Perdices

Autor: Padre Pedrojosé Ynaraja   



Como cada año por estas fechas, voy a celebrar misa al Cottolengo. Poder hacerlo es un privilegio. Hay dos cosas en mi vida que las he encontrado casualmente y me complacen en gran manera. Ya puedo ser marginado por unos u otros, clerecía de bajo y alto rango incluidos en la lista, ya puedo carecer de títulos de los que dan prestigio, que cuando menciono a esta venerable Institución y se enteran del afecto que siento por Tierra Santa y del aprecio que me tienen unos cuantos franciscanos de la Custodia, a los que considero amigos, sube muchos enteros la categoría que me otorgan y la atención que en mi pongan. Escribo cuando acabo de celebrar allí la Eucaristía. Estaban las religiosas, las voluntarias, los enfermos y un buen grupo de personas que vienen a misa estos domingos. Personalmente no soy partidario de lo que llaman “darse la paz”. No se tiene en cuenta, generalmente, los criterios que animan a esta intervención en la liturgia. No le veo el sentido a que gente que no se han saludado al entrar, ni han querido conversar entre ellos unos momentos, se den a saludos y besuqueos que considero, según mi parecer, artificiales. Pero hoy era diferente la situación. Los de fuera habían llegado cuando los otros ya estaban dentro. Venían con ilusión a la celebración y apreciaban sinceramente la Institución y a los que en ella se acogen. Los más jóvenes, algunos niños, con el deseo de encontrarse con los enfermos y apreciar la estupenda realidad eclesial que es el Cottolengo. Digo de paso, que hay otras instituciones semejantes, que trabajan igual de bien, en nuestra Santa Madre Iglesia actual. Son una maravilla. A mucha gente les quisiera ver yo aquí, experimentar el ambiente, el amor y la ilusión que se respira, antes de discutir y pontificar sobre eutanasia, “aborto terapéutico” y otras lindeces. He invitado, pues, a los que habían llegado de fuera a que avanzasen y ofreciesen un signo y saludo de la paz de Cristo, a los enfermos, antes de recibir la comunión. No lo había pensado anteriormente y, al decirlo, he temido que algunos chiquillos sintieran alguna reserva. Nada de eso. Todos han acogido el gesto complacientes. La gente joven lo ha hecho a las mil maravillas. He salido dando gracias a Dios. Y he visto como antes de marchar nos despedían alegremente. Y eran correspondidos.
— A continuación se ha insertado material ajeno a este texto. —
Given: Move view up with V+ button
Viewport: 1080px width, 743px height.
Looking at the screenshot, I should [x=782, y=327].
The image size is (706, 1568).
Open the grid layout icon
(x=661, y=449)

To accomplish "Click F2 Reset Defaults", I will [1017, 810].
¿Y a qué vienen las perdices?. Voy a eso. Los biólogos cuentan que ciertos animales que emigran, vuelven cada año a anidar al mismo sitio. No dudo de que las torcaces que encuentro por el camino, sean las mismas que las de años anteriores. Lo que no me explico es que me encuentre una tórtola en el mismo alambre de tendido eléctrico, a la hora que cruzo, cada año. Estoy seguro de que permanece allí quieta, hasta ver que ya he pasado. Dios lo tiene previsto para decirme que me quiere. Hay gente que alaba a Dios al ver un amanecer o una puesta de sol, a mí me maravillan estos delicados gestos con que soy obsequiado. La tórtola y las palomas silvestres que emprenden vuelo en la misma curva, son una caricia amorosa del Señor. Pues bien, este año han aparecido, para colmo, dos perdices que marchaban ante mi coche sin asustarse. Finalmente se han cansado de correr y han iniciado el vuelo rasante que les es peculiar. Hace años por nuestros campos, podíamos sorprender a una perdiz madre que asustada huía, mientras los perdigones se quedaban quietos, confundido el color de su plumaje en el de las piedras. Seguramente las aves adultas que he visto procedían de una granja. Desde su nacimiento veían al que les traía pienso, de aquí que hubieran perdido el miedo.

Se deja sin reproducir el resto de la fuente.